Though two triangles are used per letter - you can check that with one of the examples which has a message "Why does my nose hurt after concerts?" - 37 characters in total (including spaces), then count the triangles - 74. Hence two inside triangles are used per character.
But certainly highlights how adding noise to any encryption has it's upsides.
That's assuming that the secret is the encryption algorithm itself rather than the key. Modern symmetric encryption does not work that way - the algorithm is public and well known while the key is the actual secret required for encryption/decryption.
I don't see how adding noise in modern encryption can help other than increase the size of the output.
Some modes of operation make use of random noise (IV in CBC, nonce in CTR, etc) because it's a convenient way to get a unique number but it's not for obscurity, it's because it's needed to prevent attacks on these modes.
Look up “confounders”, random noise can be extremely useful if you encrypt it as well. This significantly increases the work required to decrypt (since you’ve got to decrypt random noise as well as signal), makes it much harder to tell if you’ve actually decrypted something successfully (depending on how well you can test the plaintext, obviously) and frustrate correlation attacks because every message has a different payload even if the logical payload was the same.

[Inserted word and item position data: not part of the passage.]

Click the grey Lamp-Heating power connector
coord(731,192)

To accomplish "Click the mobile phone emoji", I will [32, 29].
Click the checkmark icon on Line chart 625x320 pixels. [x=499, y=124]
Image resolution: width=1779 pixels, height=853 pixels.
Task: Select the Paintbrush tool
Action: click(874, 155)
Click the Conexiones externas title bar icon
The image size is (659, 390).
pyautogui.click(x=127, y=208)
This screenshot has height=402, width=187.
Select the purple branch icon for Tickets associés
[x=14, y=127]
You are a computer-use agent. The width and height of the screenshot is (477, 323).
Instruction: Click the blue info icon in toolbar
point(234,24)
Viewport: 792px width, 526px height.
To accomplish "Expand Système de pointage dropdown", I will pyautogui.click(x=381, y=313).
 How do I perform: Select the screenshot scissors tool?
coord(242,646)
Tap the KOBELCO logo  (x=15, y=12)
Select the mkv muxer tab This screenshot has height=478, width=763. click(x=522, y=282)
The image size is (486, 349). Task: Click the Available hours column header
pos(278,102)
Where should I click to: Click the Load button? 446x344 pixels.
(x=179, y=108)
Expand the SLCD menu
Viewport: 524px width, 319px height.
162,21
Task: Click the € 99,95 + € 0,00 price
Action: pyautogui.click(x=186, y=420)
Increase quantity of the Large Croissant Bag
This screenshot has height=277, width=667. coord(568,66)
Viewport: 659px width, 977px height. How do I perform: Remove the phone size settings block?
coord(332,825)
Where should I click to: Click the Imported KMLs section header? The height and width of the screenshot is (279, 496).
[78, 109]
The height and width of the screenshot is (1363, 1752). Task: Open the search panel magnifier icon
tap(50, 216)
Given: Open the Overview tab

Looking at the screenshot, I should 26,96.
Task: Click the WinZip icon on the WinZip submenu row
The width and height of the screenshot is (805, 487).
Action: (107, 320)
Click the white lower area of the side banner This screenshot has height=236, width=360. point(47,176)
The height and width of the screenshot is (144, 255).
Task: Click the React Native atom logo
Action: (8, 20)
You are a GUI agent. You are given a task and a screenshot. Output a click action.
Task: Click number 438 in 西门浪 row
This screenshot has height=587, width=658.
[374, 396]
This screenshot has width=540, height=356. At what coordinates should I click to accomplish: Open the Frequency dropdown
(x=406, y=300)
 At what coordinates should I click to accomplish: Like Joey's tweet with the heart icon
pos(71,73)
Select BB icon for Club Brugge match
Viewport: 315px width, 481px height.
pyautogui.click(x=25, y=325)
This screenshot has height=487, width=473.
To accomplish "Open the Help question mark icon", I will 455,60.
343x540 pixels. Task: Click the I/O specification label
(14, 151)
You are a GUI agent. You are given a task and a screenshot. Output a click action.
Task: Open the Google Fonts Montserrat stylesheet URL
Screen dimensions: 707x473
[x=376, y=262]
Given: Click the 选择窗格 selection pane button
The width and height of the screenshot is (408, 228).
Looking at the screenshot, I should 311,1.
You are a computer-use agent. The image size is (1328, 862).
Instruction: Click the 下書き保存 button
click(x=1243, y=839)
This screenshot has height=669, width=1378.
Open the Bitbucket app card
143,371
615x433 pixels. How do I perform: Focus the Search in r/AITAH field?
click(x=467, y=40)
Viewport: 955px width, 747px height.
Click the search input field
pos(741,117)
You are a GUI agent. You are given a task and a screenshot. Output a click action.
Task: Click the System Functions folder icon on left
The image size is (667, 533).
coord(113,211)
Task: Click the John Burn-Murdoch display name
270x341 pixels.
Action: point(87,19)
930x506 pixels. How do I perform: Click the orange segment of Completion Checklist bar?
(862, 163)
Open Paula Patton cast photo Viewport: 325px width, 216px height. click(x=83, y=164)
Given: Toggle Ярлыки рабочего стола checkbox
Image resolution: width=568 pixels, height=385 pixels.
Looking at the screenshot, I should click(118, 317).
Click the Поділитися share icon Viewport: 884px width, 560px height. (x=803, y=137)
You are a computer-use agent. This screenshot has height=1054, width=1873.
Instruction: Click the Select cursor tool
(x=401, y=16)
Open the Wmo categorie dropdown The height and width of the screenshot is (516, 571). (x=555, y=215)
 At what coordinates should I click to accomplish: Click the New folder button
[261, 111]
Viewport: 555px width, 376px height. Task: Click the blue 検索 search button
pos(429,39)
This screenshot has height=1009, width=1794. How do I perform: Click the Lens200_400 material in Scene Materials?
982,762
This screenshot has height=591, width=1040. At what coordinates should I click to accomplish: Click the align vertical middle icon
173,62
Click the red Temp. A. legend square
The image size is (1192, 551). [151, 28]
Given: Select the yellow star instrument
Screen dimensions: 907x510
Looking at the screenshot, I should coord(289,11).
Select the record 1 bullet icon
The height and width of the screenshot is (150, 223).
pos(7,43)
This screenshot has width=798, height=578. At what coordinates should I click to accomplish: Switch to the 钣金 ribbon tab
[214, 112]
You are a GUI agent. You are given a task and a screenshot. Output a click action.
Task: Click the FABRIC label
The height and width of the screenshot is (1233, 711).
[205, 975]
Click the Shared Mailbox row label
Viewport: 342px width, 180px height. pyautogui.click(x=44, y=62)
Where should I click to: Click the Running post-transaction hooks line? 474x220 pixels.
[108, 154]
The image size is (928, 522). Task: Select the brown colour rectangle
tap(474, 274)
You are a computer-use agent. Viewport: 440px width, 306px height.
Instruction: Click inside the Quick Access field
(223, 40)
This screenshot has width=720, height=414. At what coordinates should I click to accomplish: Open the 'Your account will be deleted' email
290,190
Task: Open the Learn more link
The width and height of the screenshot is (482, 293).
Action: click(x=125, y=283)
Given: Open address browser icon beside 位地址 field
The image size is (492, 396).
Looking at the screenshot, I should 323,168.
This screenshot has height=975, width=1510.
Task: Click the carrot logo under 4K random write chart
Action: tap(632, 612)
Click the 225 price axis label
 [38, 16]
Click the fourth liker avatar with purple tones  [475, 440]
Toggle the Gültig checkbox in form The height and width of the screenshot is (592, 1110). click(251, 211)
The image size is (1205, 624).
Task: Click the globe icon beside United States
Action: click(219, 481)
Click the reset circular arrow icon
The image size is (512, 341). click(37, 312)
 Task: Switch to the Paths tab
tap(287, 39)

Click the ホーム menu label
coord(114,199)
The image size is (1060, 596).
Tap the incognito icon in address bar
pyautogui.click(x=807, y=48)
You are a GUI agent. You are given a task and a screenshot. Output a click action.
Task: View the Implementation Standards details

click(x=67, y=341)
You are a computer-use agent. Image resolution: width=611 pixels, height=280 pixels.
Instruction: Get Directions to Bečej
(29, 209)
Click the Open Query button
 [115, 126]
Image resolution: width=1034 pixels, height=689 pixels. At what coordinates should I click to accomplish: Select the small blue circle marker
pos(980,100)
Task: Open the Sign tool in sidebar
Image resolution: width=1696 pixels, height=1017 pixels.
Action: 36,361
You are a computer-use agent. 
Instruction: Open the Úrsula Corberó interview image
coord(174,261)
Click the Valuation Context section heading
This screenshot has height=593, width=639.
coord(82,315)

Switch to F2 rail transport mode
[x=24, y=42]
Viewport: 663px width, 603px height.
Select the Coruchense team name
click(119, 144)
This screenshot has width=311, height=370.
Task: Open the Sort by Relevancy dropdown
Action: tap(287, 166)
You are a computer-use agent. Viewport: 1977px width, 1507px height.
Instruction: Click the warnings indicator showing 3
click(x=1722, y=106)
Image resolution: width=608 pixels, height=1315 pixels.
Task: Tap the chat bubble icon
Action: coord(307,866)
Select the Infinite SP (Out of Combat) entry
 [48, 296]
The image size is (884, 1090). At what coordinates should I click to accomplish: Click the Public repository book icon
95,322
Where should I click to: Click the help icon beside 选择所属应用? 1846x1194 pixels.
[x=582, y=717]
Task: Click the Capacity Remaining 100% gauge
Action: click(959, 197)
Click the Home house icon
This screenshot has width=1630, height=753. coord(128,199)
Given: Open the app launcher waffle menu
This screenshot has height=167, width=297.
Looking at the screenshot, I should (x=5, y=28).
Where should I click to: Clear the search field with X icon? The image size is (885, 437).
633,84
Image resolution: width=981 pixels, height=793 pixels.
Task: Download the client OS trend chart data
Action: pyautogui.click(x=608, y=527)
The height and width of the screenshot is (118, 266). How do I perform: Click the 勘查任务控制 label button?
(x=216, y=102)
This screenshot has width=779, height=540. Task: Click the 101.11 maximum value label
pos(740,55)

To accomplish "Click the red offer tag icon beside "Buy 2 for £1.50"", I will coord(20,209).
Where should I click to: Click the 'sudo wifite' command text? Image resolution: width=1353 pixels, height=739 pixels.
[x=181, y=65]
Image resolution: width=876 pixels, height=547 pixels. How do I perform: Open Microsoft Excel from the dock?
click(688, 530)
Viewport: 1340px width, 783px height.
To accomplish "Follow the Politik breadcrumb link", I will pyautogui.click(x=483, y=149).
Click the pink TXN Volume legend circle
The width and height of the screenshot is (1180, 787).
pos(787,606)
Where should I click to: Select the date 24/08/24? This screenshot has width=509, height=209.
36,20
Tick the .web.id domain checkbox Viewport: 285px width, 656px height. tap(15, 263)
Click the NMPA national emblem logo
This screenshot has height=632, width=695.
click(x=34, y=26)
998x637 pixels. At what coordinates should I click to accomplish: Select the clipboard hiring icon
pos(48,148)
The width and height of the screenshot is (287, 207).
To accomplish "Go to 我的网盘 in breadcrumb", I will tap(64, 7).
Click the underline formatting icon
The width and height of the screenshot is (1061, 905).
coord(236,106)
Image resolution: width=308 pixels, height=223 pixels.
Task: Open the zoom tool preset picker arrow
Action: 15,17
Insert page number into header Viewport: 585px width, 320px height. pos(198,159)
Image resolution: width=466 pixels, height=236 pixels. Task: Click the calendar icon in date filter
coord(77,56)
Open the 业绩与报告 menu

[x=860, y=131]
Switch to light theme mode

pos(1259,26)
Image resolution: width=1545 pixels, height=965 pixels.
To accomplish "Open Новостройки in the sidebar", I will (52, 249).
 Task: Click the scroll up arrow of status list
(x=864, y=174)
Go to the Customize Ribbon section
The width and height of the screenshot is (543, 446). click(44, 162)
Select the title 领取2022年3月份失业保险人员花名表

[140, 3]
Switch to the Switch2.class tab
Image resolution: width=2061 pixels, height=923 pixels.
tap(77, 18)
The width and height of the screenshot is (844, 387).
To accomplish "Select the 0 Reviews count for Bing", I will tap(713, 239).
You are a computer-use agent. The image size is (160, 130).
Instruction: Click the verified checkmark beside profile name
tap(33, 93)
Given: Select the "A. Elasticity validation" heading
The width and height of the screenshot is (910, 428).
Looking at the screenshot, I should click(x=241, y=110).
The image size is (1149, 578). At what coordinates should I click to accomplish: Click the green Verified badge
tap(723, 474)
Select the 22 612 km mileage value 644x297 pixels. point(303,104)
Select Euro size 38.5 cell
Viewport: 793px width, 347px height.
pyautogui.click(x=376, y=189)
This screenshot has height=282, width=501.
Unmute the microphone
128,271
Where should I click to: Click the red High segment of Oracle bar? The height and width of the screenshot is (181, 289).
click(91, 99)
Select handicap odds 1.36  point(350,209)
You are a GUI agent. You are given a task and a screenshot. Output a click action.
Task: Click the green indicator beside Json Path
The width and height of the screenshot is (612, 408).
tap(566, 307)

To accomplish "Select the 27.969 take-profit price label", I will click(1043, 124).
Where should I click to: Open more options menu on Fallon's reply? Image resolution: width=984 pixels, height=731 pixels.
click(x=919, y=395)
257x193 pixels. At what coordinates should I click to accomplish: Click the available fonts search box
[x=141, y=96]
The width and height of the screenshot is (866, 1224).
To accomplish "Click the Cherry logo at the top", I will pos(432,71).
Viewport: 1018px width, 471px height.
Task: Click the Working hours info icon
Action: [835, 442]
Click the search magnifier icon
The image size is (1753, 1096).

It’s also UK slang for peadophile, so be careful that everyone understands you are talking about cryptography not sex offenders if you use the word in public as there could be a nasty misunderstanding!
There's a lot of vocabulary like that. I've had conversations about ensuring a daemon reaped zombie children in public before we realized what it sounded like.
That was confusing for me at first when David Cross was sent to the "nonce wing" in The Increasingly Poor Decisions of Todd Margaret. It seemed like an odd situation to start chatting about crypto.
A "nonce word" is a word that is created to be used once. For example, if we were surfing off the coast near the Kruger National Park, we might send this tweet: "We are on Surfari!"
The wikipedia entry for Cryptographic nonce says: "It is similar in spirit to a nonce word, hence the name."
I... don't understand how it works. Isn't the Wikipedia page listing these words essentially invalidate their "hapax legomenon" status?
Also, GP's "Surfari" doesn't sound like a word meant to be used once, but as a word meant to be funny and with high probability of becoming a piece of jargon between a band of friends. My wife & I invent words like these all the time (half of them being born from misspelling or moments of confusions). Are they "nonces" too, even though we keep using them?
A hapax legomenon is a hapax legomenon with reference to a particular corpus. In this context, a "corpus" is a set of words, or more generally a set of works under consideration.
Any corpus of one word is, by construction, composed entirely of of hapax legomena. I think the wikipedia page is fairly clear on the subject, honestly. In general, they're a phenomenon which is fairly obvious and uninteresting.
Where it becomes slightly more interesting is when, in some long text, an author uses a word the no one knows, and doesn't bother to explain it, and never uses it again. It becomes particularly interesting when trying to translate important ancient texts... what the devil did this word really mean?